La partie « errante » de sa vie s’achève donc sur un retour dans sa Flandre natale et laisse ainsi la place à une « vie immobile ». Cependant, cet adjectif ne peut être utilisé que sur un plan purement physique, car l’activité intellectuelle de Zénon est loin d’être mise de côté : il se heurte aux interdits érigés par son époque, à un manque total de liberté d’expression et à une société cloisonnée dans sa pensée traditionnelle. Continuant en secret ses activités de médecin dont les agissements ne sont pas considérés comme adéquats, obligé de dissimuler sa véritable identité, il continue de mener ses expériences et de faire évoluer sa pensée, l’orientant de plus en plus vers des concepts philosophiques que l’époque préfère condamner. Le fruit de ses voyages est considéré comme un élément gênant, un anti conformisme à bannir. S’exprimer devient alors une prise de risque qui peut s’avérer très dangereuse voire le conduire jusqu’à sa propre perte. Sa couverture fragilisée et son identité finalement mises à nu, Zénon sera jeté en prison et subira un procès, avant d’être condamné ce le conduira à sa perte . C’est en cela qu’il semble inspiré de personnages réels, comme nous le disions en début de partie. En effet, son histoire se calque sur le parcours de grands penseurs tels que Copernic ou Paracelse, qui furent condamnés pour leurs idées novatrices, et également pour leur refus d’abjurer ses convictions, devant la peine qu’on lui soumet. « Votre constance me fait horreur, parce qu'elle équivaut à une insensibilité totale à l'égard de votre âme. Que vous le sachiez ou non, la fausse honte seule vous fait préférer la mort à la remontrance publique qui précède la rétractation… » : Ainsi le tancera le chanoine qui vient lui rendre visite dans sa cellule, peu avant l’exécution, s’apercevant que Zénon préfère la mort à la négation de ses idées.

 

Zénon est donc, en plus d’être le porte-parole d’une époque transitoire et perturbée, le martyr d’une société cloisonnée qui refuse le progrès par peur de voir la structure ecclésiastique s’effondrer au profit d’idées novatrices.
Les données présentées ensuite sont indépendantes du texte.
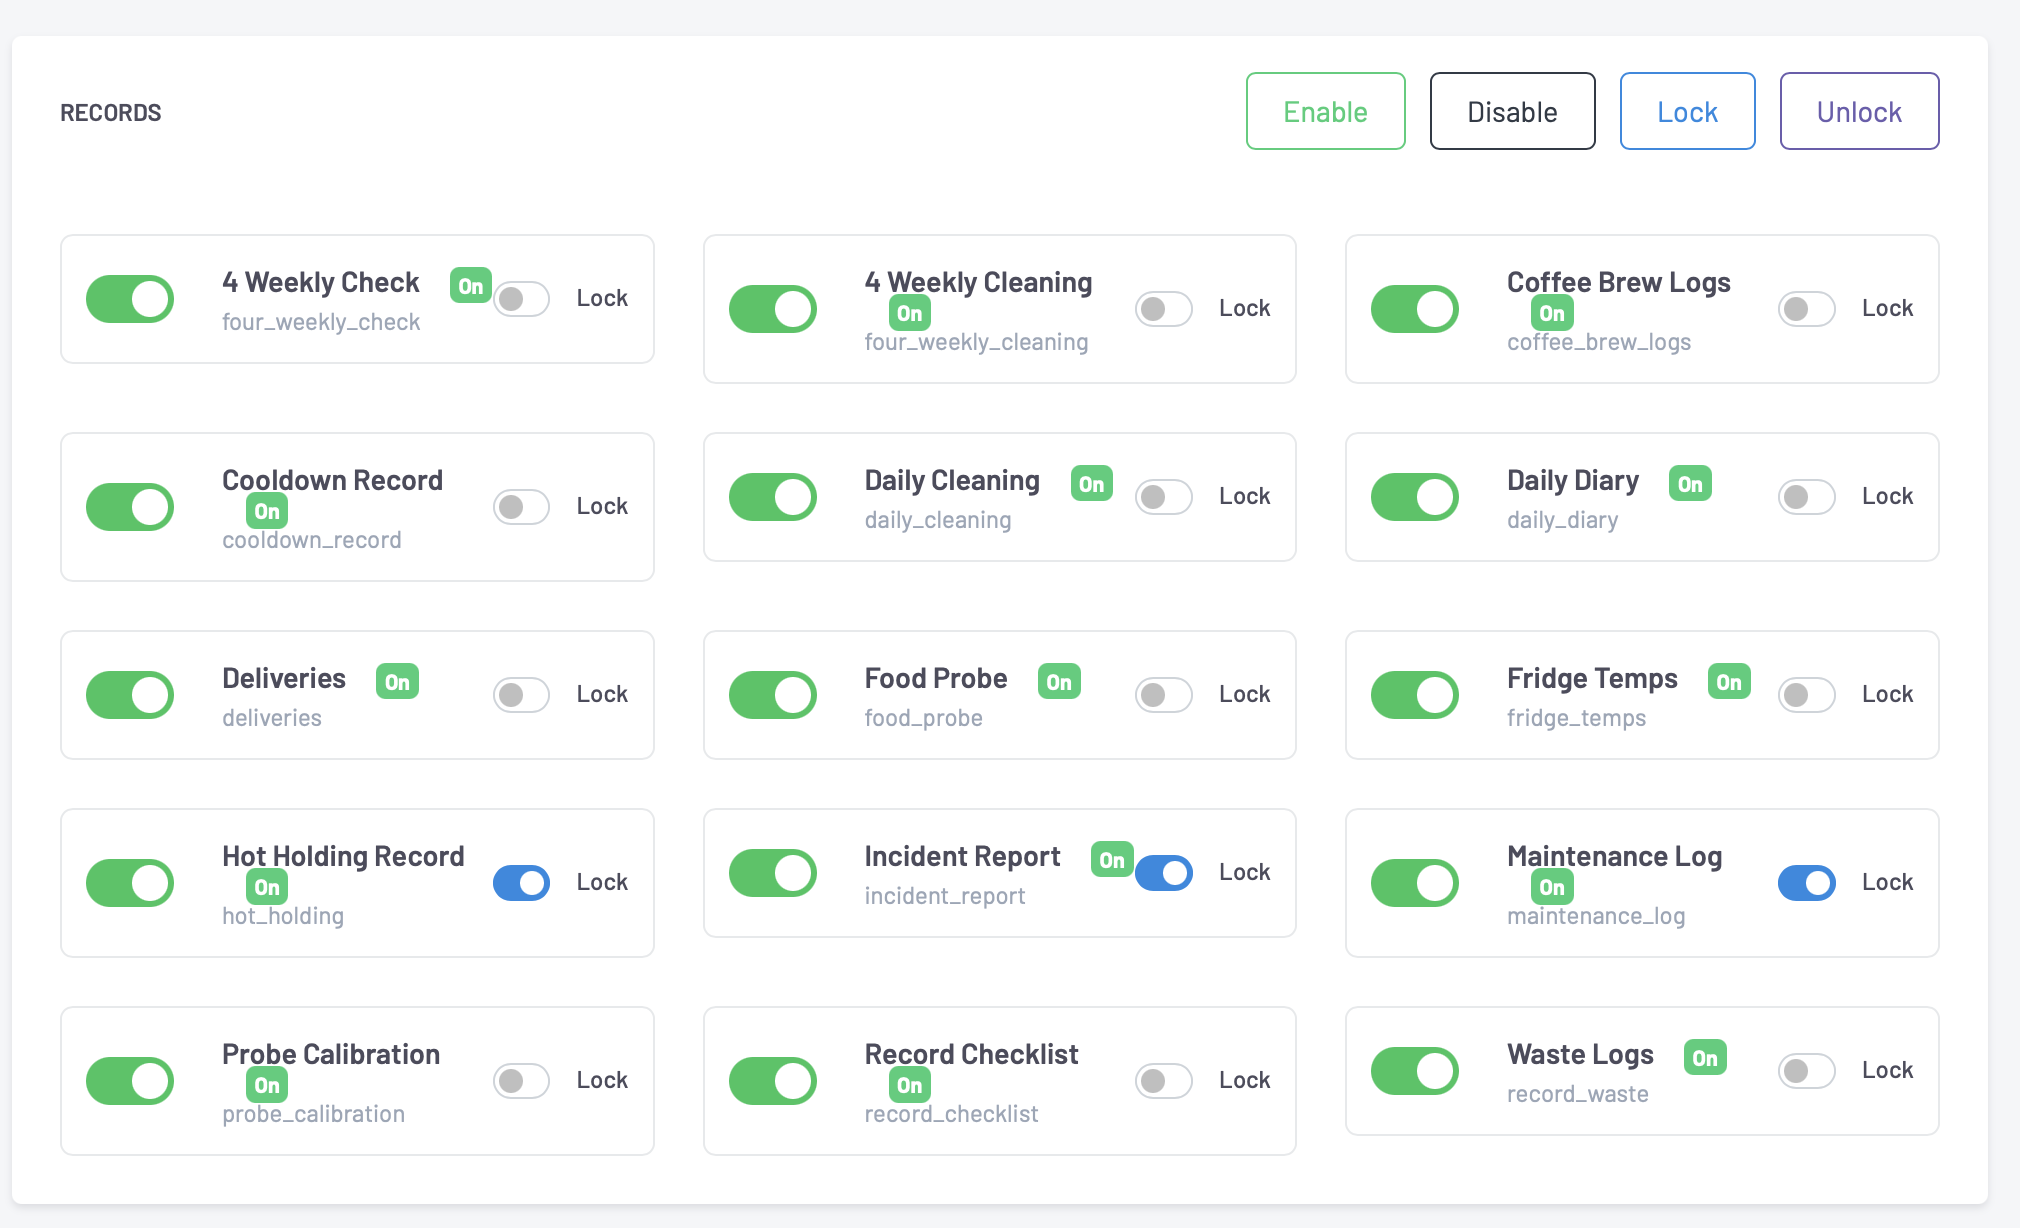Viewport: 2020px width, 1228px height.
Task: Toggle the Daily Diary lock switch
Action: click(x=1805, y=497)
Il mène un combat acharné pour la vérité toute sa vie durant, mais sans sombrer dans un autoritarisme de sa propre pensée : ouvert et confiant en l’être humain, en ses capacités, croyant aux avancées d’une médecine plus fiable, il espère donner de sa personne pour améliorer la vie de ses semblables. C’est donc en cela qu’on peut le considérer comme un héros humaniste.